Ensembling strategies, especially STAPLE and weighted model combination, are demonstrated to yield more balanced segmentations across tumor subregions, smoothing inter-model prediction variability (Fadugba et al., 4 Feb 2025, Parida et al., 2024).

7. Limitations, Controversies, and Directions for Expansion

Analyses indicate that naive mixing of disparate datasets (SSA + Global North) without targeted adaptation may reduce performance on SSA validation cohorts, due to annotation style divergence and protocol heterogeneity (Musah et al., 29 Jul 2025, Amod et al., 2023). Novel models such as transformer-based SegMamba and adaptation mechanisms (e.g., convolutional adapters for PEFT (Adhikari et al., 2024)) offer promising computational trade-offs, but may still show sensitivity/specificity imbalances (e.g., high specificity but lower sensitivity in small regions).

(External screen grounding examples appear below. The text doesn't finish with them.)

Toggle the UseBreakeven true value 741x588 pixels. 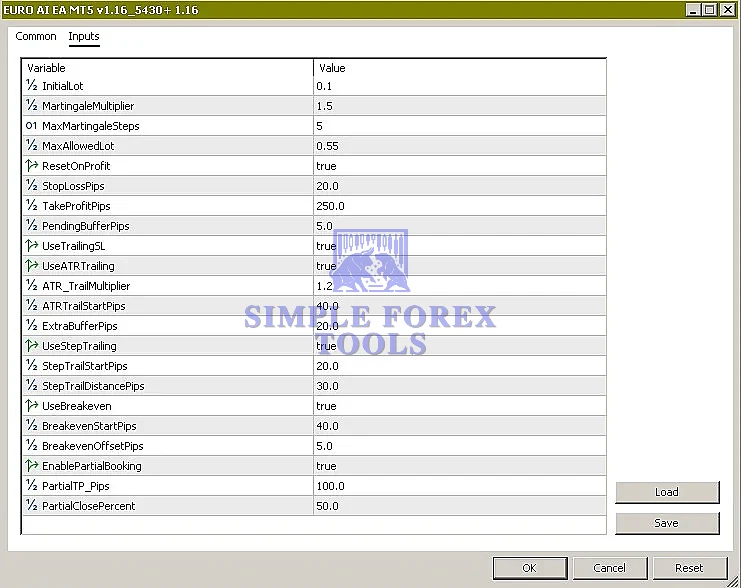coord(326,406)
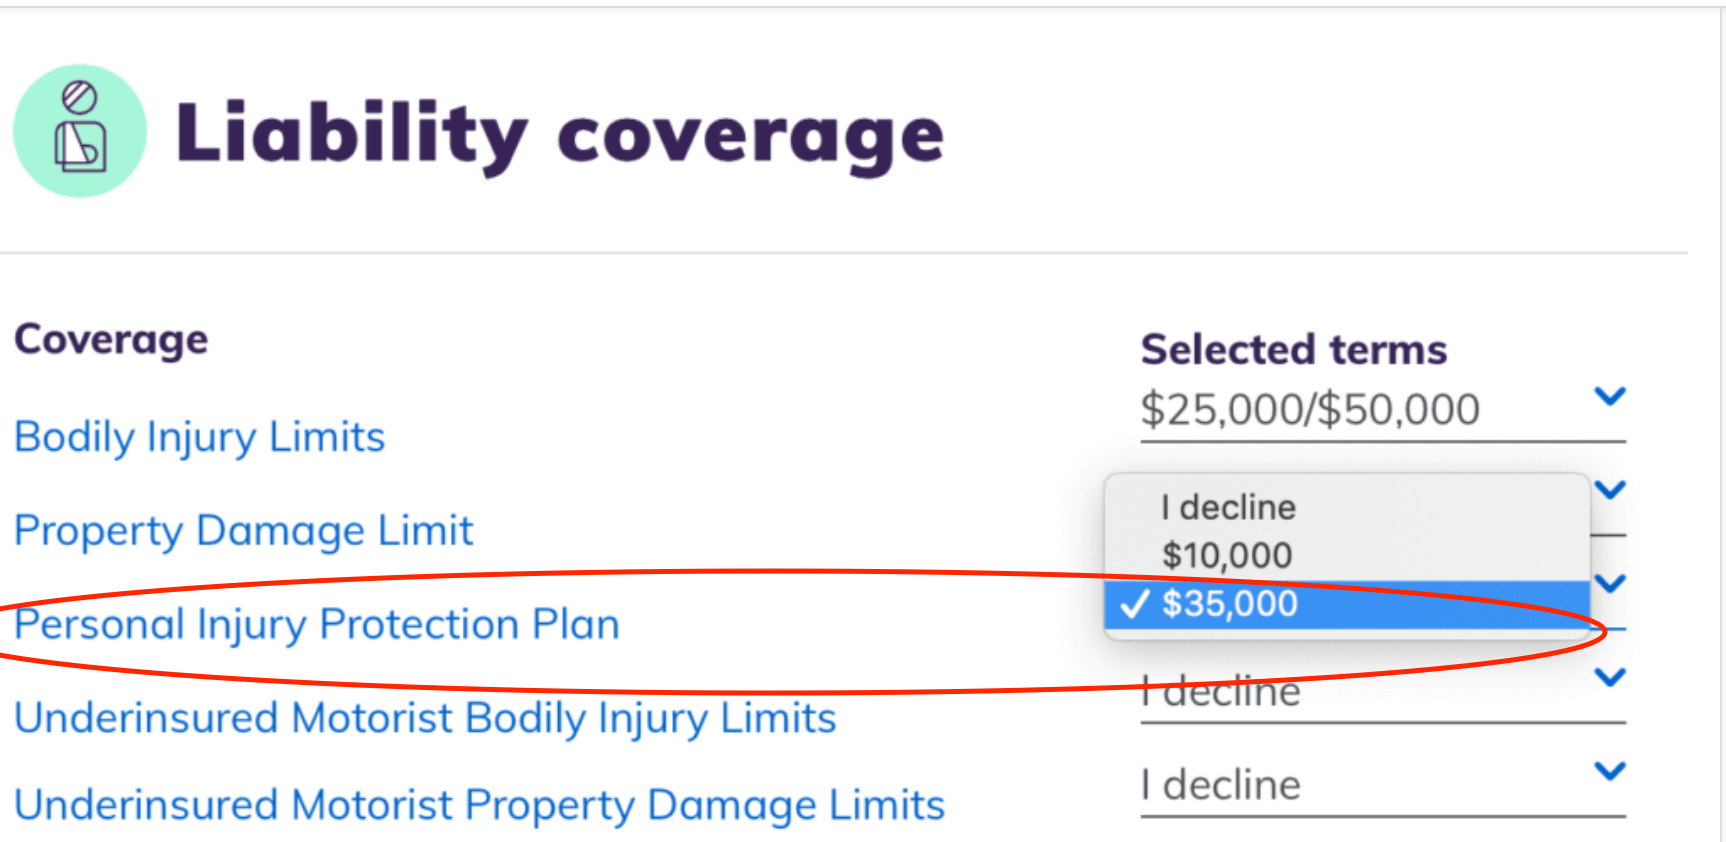
Task: Click the Personal Injury Protection Plan link
Action: point(317,624)
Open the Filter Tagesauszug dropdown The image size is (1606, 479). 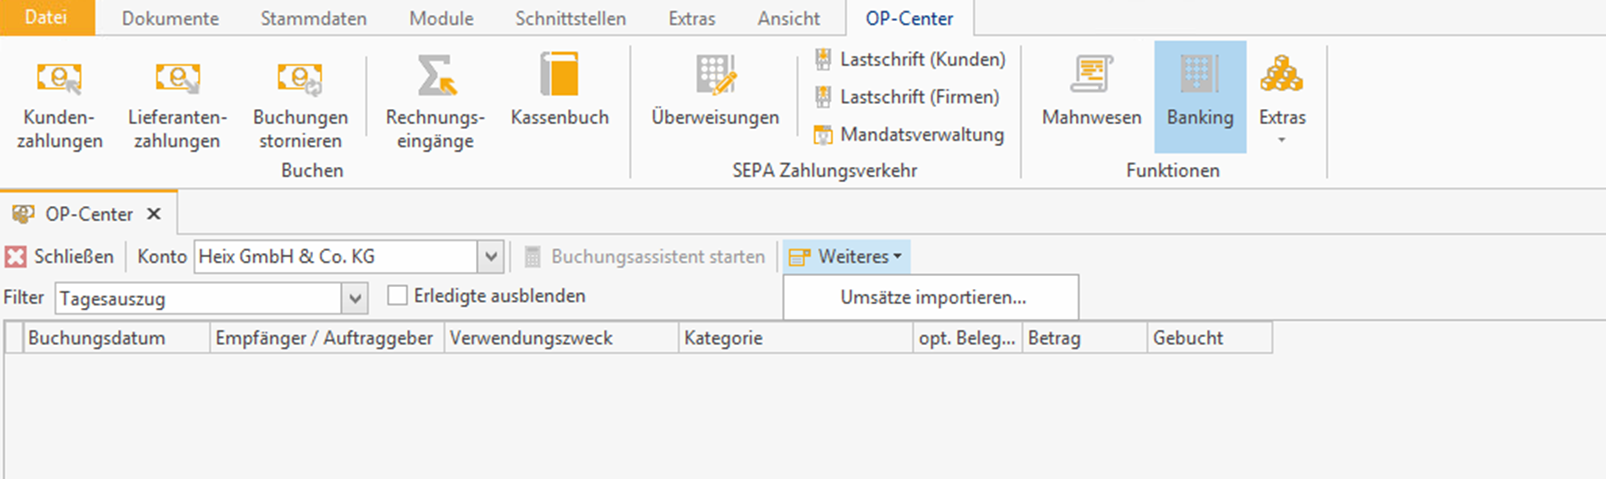354,298
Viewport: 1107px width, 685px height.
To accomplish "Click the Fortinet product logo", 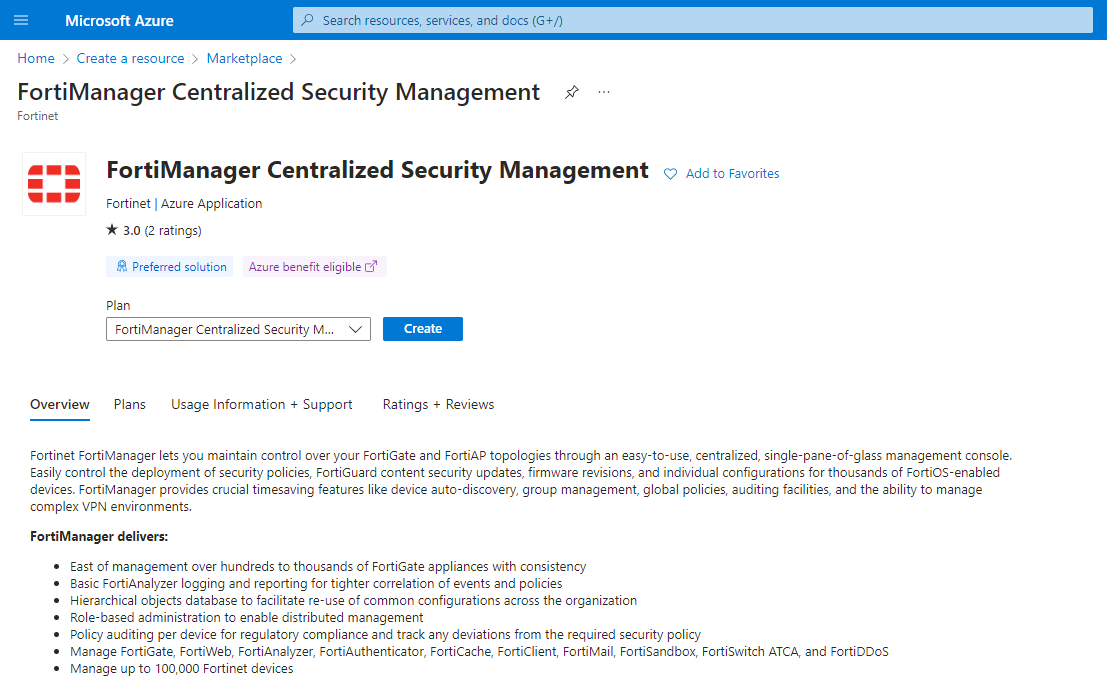I will click(x=54, y=184).
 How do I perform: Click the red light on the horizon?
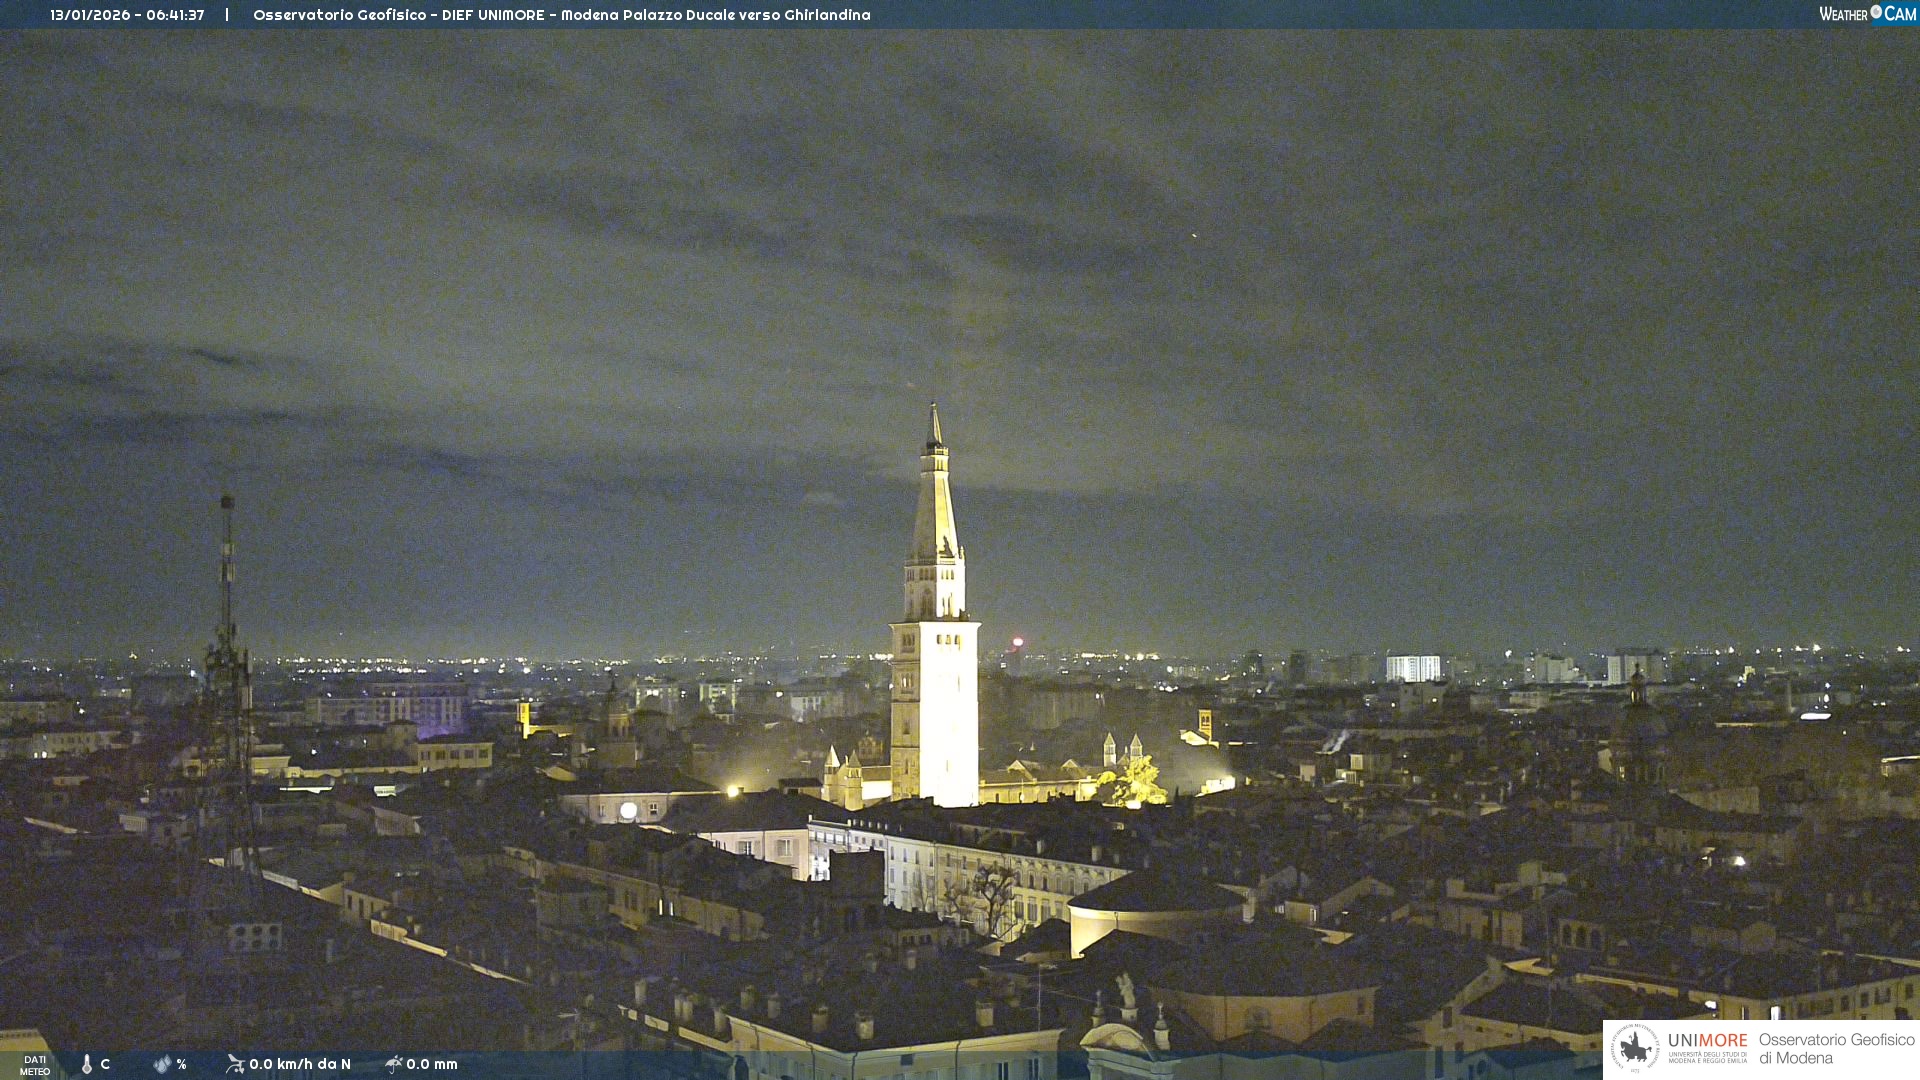(1017, 643)
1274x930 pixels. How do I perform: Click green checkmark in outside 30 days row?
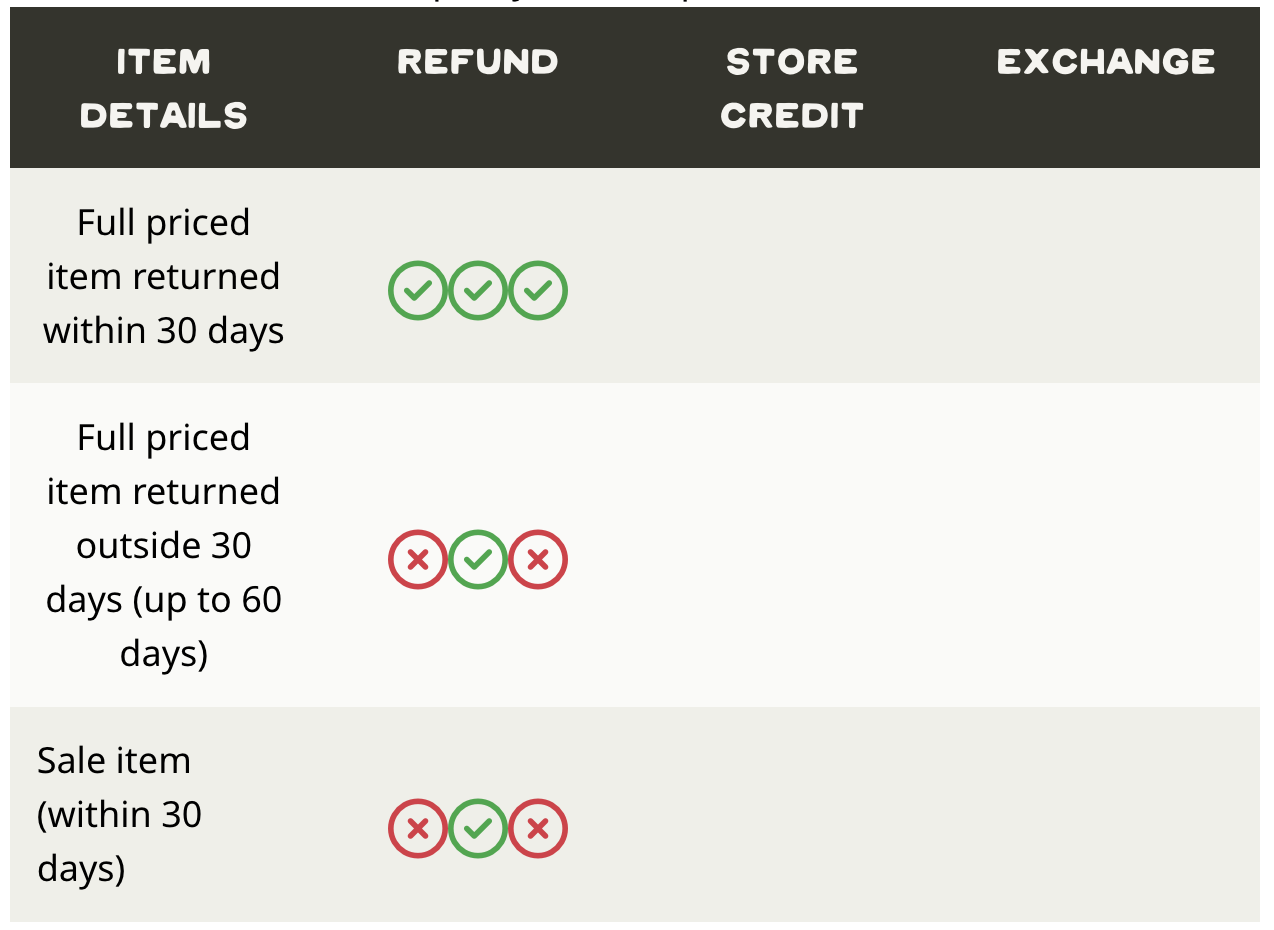pos(478,559)
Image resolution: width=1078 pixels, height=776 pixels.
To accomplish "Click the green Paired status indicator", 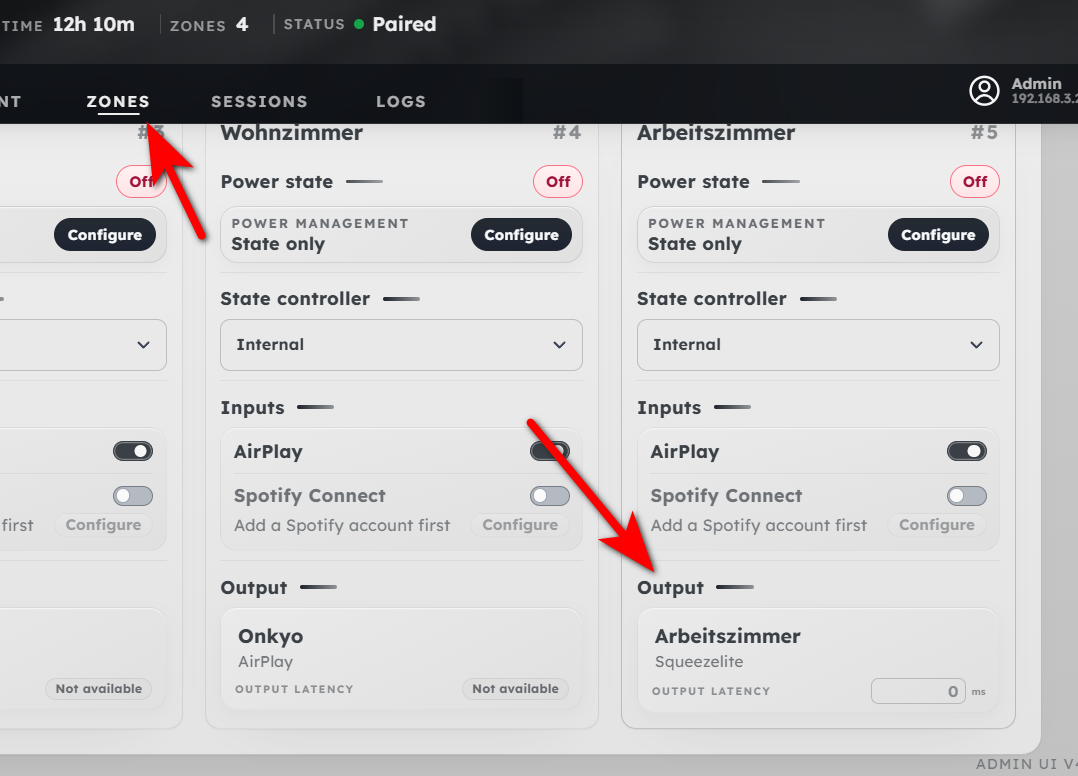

The explicit documentation and open-source dissemination of code and pipelines (e.g., via MedPerf, nnU-Net, EMedNeXt repositories) reinforce reproducibility and provide templates for further research.

Ongoing recommendations include expanded acquisition protocols, more granular annotation standards adapted for SSA practice, and systematic investigations into local domain adaptation methods. These efforts are poised to strengthen equitable clinical translation and foster methodological rigor in future segmentation studies focused on underrepresented populations.